TASK DESCRIPTION:
Would you please return only the lines from the one with "This screenshot has" through the last line of the records below, leaving the pictures out?

Saved entries:
-- -- --
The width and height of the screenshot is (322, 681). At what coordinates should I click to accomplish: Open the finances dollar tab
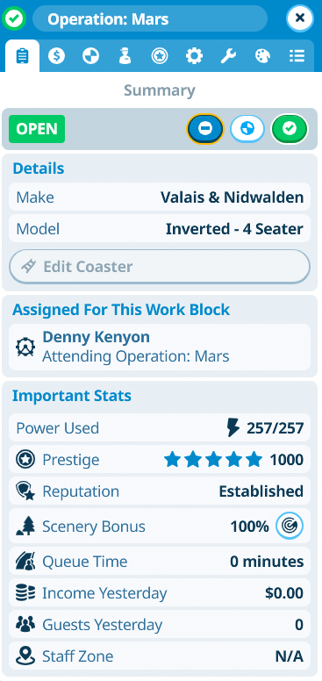[x=56, y=56]
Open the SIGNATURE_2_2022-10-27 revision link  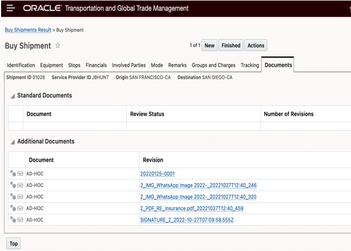187,220
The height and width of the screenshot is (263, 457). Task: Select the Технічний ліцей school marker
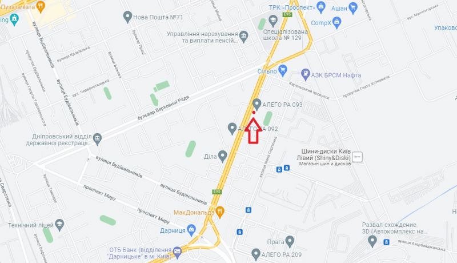coord(59,225)
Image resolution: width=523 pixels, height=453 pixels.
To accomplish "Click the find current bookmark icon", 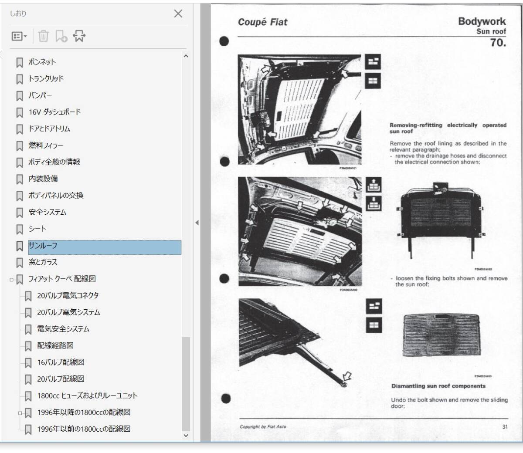I will 79,36.
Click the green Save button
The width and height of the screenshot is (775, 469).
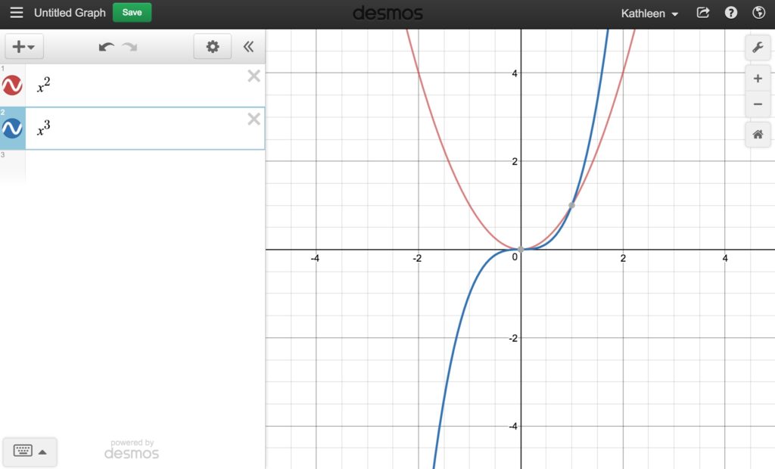tap(132, 13)
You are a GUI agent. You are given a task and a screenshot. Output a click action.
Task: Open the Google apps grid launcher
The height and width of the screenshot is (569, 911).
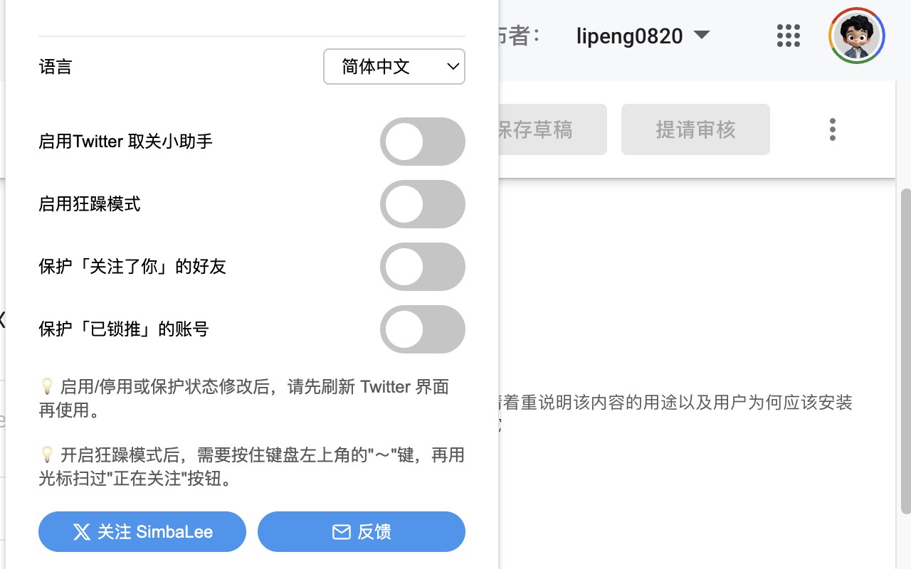pyautogui.click(x=788, y=36)
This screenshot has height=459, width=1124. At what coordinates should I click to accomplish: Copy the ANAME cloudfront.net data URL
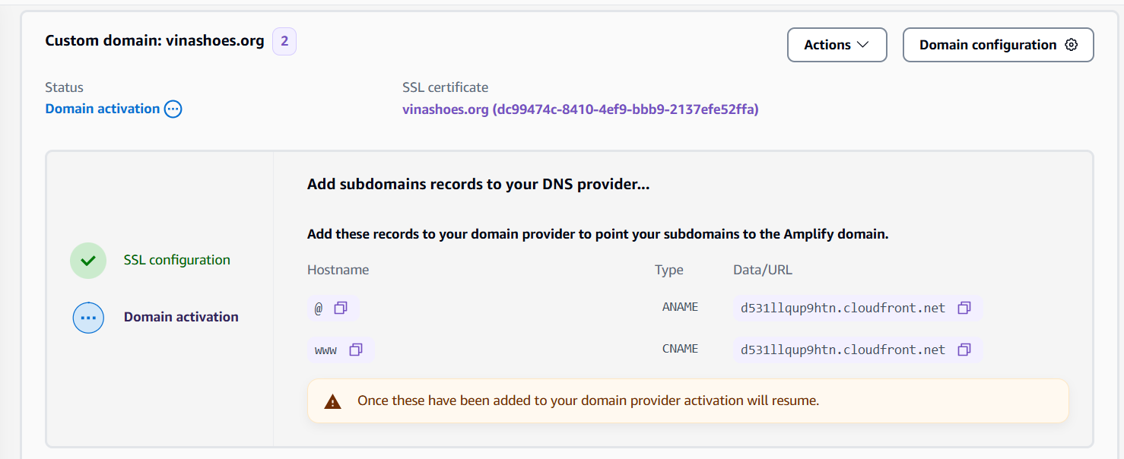964,307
-- -- --
RESULT OF THIS TASK:
This screenshot has height=459, width=1124. At what coordinates should I click to accomplish: Copy the ANAME cloudfront.net data URL
964,307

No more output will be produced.